György Konrád (1933–2019)
György Konrád was born on April 2, 1933 in Debrecen but spent the first eleven years of his life in Berettyóújfalu. His father was a wealthy iron trader, his mother came from a middle-class Jewish family in Nagyvárad, his sister Éva is a biologist in New York. He was married three times and had five children.
He and his family survived the Holocaust, his deported parents were able to return home in the summer of 1945. The members of the Konrad family were the only ones from the Jewish community in Berettyóújfalu to survive.
In 1956 he graduated from Eötvös Loránd University Faculty of Humanities. During the 1956 revolution he was a member of the national guard formed by the university students. While his sister, cousins and friends all emigrated to the West, Konrad chose to stay. For many years he had only been doing odd jobs, finally in 1959 he secured steady employment as a children's welfare supervisor in Budapest's Seventh District. These experiences gave the inspiration for his first novel A látogató (‘The Case Worker’).
From 1965 he did urban sociology related works with Iván Szelényi. They conducted several studies and written a book together: Az új lakótelepek szociológiai problémáiról (‘On the Sociological Problems of New Housing Developments’). The printing of his second novel A városalapító (‘The City Builder’) was rejected in 1973, and only the censored version was published in 1977. In the summer of 1973, he received an official warning from the prosecution and lost his job.

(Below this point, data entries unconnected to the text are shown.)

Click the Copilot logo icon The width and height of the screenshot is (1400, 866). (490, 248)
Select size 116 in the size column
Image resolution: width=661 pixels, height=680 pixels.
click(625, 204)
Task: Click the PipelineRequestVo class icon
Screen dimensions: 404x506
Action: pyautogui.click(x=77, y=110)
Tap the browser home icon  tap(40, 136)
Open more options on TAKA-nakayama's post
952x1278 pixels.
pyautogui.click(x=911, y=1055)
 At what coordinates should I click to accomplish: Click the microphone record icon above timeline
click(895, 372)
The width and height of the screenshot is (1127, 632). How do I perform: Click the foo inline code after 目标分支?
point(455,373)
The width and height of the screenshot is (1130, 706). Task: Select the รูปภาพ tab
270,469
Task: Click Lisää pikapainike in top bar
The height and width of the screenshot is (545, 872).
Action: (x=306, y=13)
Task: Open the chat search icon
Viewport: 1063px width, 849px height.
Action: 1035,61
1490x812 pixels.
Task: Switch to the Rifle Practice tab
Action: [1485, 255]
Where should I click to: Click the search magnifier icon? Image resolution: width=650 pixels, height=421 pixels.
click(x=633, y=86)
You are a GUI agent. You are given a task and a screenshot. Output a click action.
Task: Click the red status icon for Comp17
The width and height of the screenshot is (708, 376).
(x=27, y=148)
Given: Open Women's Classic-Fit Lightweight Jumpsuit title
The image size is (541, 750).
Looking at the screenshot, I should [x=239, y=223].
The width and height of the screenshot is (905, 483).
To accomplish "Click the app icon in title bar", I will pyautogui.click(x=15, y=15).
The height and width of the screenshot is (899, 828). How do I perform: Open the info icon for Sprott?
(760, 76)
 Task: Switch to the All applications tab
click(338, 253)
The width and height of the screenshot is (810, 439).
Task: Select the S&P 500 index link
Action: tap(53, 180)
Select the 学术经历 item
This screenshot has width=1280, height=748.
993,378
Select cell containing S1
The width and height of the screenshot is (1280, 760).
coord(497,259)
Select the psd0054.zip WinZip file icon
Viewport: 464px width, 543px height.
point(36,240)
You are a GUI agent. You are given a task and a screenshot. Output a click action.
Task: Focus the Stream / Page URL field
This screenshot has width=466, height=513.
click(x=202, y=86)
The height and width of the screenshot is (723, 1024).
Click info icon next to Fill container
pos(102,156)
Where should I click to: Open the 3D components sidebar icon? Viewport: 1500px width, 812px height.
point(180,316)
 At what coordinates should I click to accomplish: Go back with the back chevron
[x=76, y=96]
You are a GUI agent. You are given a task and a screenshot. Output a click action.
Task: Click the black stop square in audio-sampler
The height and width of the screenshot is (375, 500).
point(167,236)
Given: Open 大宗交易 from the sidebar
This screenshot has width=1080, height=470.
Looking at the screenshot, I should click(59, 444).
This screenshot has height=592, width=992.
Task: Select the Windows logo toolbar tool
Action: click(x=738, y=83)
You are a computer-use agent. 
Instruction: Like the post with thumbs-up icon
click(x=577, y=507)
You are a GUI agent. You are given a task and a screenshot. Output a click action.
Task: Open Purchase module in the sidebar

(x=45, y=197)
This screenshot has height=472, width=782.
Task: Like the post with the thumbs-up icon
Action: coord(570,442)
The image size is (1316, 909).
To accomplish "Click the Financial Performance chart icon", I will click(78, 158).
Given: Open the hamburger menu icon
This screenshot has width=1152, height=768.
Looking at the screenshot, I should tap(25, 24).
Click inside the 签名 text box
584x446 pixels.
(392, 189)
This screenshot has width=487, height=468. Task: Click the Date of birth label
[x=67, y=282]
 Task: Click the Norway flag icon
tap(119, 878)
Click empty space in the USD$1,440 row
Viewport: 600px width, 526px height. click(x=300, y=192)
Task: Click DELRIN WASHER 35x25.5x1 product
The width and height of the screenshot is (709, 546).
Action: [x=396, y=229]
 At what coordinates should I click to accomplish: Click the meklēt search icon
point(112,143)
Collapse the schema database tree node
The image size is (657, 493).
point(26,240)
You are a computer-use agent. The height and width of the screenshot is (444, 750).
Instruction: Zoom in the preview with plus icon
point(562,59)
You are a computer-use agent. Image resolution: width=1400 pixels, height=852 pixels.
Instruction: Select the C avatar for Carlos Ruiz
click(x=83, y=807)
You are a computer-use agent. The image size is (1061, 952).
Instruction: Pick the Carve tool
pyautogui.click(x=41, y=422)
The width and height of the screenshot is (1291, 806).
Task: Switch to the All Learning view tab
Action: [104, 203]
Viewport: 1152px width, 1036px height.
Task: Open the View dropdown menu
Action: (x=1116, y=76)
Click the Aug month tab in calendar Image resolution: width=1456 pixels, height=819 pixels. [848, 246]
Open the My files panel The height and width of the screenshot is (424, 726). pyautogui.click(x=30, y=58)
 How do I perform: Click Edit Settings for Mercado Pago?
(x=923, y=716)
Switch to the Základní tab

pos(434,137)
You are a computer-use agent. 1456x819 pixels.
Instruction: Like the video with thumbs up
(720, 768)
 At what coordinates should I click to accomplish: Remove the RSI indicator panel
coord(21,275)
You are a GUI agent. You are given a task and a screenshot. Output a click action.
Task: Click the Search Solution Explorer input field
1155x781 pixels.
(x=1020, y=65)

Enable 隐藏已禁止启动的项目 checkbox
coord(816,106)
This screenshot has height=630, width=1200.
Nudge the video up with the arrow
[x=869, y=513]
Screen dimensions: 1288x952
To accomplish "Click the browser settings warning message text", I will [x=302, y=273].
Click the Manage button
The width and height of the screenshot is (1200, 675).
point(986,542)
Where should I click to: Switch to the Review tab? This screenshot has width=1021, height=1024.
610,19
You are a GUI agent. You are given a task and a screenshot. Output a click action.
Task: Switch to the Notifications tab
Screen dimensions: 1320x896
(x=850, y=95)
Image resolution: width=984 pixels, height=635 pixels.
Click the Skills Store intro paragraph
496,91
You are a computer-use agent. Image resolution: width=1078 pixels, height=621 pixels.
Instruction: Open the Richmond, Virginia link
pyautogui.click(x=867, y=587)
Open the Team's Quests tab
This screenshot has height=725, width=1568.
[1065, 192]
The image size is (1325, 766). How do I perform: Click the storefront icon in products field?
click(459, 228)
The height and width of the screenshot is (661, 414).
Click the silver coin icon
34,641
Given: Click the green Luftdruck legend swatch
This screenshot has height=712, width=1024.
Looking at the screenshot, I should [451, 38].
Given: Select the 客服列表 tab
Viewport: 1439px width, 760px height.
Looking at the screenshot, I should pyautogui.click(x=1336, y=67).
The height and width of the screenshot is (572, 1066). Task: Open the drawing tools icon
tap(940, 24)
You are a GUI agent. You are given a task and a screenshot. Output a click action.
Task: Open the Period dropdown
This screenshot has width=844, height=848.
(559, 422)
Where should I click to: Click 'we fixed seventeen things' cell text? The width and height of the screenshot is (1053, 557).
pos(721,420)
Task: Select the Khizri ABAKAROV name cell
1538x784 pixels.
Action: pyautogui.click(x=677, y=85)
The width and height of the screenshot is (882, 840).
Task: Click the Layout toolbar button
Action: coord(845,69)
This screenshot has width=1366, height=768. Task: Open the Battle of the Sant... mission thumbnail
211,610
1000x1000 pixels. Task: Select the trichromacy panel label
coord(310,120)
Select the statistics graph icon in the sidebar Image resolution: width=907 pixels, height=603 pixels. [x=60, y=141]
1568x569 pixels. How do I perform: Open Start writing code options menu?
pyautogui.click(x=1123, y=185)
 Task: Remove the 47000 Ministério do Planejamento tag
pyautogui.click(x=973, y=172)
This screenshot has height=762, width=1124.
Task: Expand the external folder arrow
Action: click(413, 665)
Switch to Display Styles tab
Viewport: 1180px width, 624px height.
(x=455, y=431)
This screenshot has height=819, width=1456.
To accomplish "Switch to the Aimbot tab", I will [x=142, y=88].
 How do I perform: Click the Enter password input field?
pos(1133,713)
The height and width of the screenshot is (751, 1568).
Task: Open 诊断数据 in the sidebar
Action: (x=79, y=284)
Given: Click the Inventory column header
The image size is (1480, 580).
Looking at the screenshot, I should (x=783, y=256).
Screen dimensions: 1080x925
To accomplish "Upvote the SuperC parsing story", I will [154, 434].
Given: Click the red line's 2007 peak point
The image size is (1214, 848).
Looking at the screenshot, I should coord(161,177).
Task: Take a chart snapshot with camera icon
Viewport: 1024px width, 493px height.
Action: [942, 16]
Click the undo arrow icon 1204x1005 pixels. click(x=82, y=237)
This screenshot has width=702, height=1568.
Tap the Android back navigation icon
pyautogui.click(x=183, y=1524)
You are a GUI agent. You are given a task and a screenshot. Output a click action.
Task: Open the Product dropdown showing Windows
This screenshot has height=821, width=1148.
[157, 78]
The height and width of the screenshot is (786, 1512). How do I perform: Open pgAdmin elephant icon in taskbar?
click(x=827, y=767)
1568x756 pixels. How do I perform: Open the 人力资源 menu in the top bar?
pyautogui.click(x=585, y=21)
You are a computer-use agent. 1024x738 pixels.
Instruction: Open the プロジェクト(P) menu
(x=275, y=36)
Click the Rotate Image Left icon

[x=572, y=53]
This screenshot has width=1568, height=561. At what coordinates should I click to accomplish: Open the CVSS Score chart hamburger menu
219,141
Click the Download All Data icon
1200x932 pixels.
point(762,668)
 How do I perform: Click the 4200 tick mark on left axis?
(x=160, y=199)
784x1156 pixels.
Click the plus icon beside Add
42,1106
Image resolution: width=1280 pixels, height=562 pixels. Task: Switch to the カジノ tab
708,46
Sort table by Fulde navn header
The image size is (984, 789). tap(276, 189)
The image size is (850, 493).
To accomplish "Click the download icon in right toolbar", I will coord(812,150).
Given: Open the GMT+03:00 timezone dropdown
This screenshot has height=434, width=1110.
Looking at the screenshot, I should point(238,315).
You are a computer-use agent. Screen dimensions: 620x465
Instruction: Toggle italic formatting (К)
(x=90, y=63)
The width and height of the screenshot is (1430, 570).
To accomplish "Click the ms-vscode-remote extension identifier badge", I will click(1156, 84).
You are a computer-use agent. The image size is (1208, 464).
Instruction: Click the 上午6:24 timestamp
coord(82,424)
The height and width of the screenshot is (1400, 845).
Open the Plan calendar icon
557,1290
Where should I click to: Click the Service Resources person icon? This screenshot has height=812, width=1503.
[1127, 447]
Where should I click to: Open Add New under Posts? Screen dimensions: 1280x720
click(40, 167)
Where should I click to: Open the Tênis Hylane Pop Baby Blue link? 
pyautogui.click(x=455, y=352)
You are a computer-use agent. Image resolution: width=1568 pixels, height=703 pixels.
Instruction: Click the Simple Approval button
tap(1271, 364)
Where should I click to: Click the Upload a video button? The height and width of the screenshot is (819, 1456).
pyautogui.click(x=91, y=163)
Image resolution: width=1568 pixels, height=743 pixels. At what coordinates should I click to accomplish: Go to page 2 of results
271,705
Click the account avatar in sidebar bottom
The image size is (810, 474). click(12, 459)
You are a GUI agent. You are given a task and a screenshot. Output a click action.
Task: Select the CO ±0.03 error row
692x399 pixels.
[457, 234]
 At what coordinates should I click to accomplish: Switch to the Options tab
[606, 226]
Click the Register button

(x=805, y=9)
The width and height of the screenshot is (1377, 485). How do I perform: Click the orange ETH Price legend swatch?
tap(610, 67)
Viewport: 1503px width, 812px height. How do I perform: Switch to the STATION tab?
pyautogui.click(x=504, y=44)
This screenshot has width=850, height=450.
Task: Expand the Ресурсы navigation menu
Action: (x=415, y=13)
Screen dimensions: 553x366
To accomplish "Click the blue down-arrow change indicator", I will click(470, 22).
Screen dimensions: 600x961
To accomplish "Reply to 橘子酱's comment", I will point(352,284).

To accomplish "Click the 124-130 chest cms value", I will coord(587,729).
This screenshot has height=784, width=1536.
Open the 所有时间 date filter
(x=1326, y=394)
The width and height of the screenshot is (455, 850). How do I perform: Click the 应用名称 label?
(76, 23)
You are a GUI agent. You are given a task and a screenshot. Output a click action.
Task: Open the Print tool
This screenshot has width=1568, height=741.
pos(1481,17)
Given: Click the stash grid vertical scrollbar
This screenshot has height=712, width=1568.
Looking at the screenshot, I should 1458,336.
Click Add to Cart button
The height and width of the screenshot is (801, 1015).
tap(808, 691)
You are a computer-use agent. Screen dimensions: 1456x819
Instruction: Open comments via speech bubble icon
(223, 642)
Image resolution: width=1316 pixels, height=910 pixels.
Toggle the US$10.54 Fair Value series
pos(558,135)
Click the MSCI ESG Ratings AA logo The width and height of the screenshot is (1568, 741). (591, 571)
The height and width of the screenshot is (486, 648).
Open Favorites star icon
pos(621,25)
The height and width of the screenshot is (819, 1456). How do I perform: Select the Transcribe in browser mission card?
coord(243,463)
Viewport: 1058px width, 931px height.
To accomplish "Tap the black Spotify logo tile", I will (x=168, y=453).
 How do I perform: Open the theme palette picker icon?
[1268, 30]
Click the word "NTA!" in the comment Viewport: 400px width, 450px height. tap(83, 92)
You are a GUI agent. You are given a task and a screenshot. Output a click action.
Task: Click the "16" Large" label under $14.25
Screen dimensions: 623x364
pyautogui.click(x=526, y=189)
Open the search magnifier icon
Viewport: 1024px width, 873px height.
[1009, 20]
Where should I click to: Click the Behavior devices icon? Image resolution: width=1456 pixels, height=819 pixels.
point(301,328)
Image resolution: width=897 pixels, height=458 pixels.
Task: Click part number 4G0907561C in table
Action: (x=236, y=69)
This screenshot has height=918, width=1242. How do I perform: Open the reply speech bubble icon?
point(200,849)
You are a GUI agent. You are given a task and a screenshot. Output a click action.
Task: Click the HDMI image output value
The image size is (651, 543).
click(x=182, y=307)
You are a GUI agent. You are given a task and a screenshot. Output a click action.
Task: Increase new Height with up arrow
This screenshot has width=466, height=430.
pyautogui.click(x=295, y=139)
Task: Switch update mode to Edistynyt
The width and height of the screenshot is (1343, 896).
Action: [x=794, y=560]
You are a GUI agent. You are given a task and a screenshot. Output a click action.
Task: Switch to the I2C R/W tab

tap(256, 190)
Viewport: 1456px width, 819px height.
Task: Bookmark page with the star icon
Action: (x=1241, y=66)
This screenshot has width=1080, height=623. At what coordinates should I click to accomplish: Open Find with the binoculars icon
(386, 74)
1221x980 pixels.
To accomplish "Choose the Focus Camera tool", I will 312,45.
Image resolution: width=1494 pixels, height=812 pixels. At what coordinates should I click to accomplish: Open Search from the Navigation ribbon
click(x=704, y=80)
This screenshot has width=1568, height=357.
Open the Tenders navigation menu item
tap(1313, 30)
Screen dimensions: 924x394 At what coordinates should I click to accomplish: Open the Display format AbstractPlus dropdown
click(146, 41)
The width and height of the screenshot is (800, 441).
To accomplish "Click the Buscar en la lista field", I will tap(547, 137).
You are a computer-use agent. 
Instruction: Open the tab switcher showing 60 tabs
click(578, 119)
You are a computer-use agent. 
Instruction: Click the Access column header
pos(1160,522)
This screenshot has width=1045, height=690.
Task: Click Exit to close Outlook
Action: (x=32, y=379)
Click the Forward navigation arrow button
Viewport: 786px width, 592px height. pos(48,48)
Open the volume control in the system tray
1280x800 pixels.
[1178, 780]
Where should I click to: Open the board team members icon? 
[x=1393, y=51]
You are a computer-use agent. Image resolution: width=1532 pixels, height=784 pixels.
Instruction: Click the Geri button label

In 1974, once again, together with Iván Szelényi authored a book, Az értelmiség útja az osztályhatalomig (’The Intellectuals on the Road to Class Power’). The manuscript was confiscated by the authorities, and a public proceeding was initiated against them for incitement against the state. Iván Szelenyi emigrated but György Konrád chose internal emigration, his writings were only published as samizdat. The manuscripts of his novels were smuggled abroad, translated into many languages and were published by the biggest Western publishers. In 1983 he received the Herder Award.
In the 1980’s he actively took part in the work of the democratic opposition and he was a founding member of the Szabad Demokraták Szövetsége (Alliance of Free Democrats).
He received the Kossuth Award in 1990, the Literary Peace Award of the International PEN club in 1991, the Károly Awards, one of the most prestigious European awards, in 2001. Two years later he was awarded the Magyar Köztársasági Érdemrend középkeresztje a csillaggal (Commander's Cross with Star of the Order of Merit of the Republic of Hungary). In 2004 he became Honorary Citizen of Budapest, and in 2007 he was given the Franz Werfel Human Rights Award. From 1997 to 2003 he served as the chairman of the Berlin Academy of Arts (Akademie der Künster) for two terms.
He published two autobiographical novels, Elutazás és hazatérés (‘Departure and Return’) in 2002, and Fenn a hegyen nagyfogyatkozáskor (‘On the Mountain during Solar Eclipse’) in 2003. In 2017 he began an autobiographical saga titled Falevelek a szélben – Ásatás 1 (‘Leaves in the Wind – Excavation 1’).
He died at the age of 87 on September 13, 2019, at his home.